Dataset records ::
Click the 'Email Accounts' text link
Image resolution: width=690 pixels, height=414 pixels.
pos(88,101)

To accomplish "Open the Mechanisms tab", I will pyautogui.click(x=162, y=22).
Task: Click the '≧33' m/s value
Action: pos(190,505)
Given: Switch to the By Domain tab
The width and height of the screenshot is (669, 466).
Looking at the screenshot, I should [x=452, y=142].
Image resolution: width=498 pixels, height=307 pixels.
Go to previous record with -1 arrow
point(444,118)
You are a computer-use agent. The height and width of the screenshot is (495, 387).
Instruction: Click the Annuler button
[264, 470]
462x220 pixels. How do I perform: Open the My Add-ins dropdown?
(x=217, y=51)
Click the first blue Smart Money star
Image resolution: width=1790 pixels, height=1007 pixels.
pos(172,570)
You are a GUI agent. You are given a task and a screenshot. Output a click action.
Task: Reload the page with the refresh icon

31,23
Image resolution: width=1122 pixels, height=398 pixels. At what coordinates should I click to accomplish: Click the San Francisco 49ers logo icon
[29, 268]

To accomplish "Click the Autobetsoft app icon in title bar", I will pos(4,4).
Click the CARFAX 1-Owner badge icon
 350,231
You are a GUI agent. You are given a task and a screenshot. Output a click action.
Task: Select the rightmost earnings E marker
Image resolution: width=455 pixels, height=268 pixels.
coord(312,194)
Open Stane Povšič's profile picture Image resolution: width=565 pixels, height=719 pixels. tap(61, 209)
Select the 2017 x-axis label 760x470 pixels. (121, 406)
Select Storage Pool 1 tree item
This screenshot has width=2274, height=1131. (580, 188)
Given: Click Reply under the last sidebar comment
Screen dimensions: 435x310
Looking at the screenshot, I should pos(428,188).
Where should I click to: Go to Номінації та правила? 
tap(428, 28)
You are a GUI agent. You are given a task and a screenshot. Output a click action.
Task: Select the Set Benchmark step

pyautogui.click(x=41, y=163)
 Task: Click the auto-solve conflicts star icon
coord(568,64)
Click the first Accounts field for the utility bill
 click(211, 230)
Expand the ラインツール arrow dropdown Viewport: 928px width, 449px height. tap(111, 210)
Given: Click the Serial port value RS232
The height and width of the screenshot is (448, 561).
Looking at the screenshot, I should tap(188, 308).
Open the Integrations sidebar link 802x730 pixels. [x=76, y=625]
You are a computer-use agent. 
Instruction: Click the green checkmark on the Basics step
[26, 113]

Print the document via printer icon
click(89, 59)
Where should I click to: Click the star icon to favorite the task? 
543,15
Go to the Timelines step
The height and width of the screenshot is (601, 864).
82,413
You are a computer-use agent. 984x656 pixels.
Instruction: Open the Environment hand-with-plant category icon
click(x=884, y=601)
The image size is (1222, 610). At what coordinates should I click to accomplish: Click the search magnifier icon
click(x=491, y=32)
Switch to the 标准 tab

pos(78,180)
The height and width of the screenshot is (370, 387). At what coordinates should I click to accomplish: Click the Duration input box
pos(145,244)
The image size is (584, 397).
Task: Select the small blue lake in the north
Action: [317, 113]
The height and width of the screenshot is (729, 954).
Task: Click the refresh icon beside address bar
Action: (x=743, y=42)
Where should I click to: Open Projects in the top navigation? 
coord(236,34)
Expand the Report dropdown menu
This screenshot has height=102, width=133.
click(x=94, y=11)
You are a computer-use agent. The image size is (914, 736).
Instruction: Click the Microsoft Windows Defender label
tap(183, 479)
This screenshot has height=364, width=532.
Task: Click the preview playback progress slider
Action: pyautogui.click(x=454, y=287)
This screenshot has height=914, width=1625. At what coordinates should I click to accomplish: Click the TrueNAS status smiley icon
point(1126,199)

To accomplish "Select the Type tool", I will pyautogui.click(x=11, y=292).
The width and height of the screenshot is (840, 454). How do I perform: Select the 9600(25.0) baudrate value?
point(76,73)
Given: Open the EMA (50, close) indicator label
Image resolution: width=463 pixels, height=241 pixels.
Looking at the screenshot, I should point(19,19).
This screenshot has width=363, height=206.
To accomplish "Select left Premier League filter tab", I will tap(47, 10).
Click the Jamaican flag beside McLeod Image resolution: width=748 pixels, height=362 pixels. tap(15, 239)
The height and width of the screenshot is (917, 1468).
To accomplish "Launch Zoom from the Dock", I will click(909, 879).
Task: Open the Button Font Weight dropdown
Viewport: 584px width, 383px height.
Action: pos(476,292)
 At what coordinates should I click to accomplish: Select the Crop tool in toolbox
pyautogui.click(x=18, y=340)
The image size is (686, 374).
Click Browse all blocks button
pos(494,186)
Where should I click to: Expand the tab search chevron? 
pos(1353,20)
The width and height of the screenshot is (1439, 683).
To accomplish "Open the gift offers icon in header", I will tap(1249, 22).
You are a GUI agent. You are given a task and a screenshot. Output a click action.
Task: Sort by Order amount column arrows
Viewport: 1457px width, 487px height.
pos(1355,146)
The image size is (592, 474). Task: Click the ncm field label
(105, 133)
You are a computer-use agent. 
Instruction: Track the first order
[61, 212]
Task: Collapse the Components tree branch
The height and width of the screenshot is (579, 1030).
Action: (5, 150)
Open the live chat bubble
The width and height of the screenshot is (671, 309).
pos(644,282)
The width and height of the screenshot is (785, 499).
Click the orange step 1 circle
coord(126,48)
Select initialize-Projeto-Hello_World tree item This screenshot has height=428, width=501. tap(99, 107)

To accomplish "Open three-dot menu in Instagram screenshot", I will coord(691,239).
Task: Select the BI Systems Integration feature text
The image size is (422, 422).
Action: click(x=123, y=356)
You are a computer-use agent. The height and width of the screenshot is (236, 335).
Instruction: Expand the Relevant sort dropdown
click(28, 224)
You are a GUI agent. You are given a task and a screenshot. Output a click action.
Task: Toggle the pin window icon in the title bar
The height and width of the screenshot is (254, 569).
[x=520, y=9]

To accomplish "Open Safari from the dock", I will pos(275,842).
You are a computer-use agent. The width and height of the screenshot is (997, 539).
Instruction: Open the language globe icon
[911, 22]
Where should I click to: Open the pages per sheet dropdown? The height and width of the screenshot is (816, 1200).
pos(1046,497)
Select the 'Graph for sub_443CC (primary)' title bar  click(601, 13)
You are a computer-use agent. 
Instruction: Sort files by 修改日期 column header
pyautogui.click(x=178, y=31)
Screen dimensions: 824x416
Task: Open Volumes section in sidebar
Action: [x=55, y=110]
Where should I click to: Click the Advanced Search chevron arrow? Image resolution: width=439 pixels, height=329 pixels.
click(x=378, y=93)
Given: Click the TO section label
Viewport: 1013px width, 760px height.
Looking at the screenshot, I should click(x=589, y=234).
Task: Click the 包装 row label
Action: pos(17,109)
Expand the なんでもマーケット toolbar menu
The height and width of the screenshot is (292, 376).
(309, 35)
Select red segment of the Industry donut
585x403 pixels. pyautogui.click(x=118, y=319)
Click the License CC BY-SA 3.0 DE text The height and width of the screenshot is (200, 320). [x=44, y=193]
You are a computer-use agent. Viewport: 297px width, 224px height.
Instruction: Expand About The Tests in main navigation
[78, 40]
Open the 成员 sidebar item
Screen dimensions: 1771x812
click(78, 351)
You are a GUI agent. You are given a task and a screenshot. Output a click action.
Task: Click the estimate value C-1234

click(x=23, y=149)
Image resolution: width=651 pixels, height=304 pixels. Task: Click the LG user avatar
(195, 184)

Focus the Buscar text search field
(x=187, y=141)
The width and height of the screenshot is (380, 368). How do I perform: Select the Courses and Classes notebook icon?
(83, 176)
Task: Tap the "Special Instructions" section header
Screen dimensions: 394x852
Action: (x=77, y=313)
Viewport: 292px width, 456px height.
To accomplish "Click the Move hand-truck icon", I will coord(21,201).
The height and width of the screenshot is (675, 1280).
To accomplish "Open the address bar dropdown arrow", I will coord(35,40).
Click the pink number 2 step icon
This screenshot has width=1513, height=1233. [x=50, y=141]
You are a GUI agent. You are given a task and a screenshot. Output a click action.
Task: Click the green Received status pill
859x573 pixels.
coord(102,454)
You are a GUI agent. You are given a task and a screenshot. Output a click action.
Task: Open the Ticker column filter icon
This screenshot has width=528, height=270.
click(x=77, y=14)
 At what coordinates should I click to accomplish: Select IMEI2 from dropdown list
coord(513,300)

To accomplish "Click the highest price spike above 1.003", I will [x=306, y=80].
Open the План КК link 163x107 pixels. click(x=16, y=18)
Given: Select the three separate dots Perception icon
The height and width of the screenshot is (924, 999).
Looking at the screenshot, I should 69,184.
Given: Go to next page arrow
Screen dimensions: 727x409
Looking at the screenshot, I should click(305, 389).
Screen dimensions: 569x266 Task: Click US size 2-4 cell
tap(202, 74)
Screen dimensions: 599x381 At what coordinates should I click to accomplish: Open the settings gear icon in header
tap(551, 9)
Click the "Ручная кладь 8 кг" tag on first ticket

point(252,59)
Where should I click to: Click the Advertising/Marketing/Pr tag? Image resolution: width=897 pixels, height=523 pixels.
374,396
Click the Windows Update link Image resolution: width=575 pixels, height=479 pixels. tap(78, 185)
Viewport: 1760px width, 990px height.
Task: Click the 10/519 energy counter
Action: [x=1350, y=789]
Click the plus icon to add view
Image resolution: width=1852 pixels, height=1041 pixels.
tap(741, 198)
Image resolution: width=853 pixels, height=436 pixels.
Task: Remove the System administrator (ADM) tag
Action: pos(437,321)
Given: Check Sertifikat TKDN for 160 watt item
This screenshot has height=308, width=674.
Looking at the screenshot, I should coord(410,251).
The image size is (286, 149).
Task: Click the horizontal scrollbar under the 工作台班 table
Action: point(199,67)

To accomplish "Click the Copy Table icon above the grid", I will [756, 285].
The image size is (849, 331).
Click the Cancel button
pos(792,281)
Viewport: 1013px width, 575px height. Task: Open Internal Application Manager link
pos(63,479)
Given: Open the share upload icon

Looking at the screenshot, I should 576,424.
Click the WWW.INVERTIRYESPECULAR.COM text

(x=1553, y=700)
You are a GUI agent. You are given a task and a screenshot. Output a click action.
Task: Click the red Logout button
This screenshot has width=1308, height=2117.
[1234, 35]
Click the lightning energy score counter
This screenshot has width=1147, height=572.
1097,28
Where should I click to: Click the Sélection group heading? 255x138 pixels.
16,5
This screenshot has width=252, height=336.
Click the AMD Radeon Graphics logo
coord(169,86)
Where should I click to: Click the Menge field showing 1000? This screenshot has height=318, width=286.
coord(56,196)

Task objective :: Please locate each line in the rows above that contains the string "text" and copy those lines out.

Output of the task ::
Click the 'Email Accounts' text link
Task: Select the BI Systems Integration feature text
Click the License CC BY-SA 3.0 DE text The height and width of the screenshot is (200, 320). [x=44, y=193]
Focus the Buscar text search field
Click the WWW.INVERTIRYESPECULAR.COM text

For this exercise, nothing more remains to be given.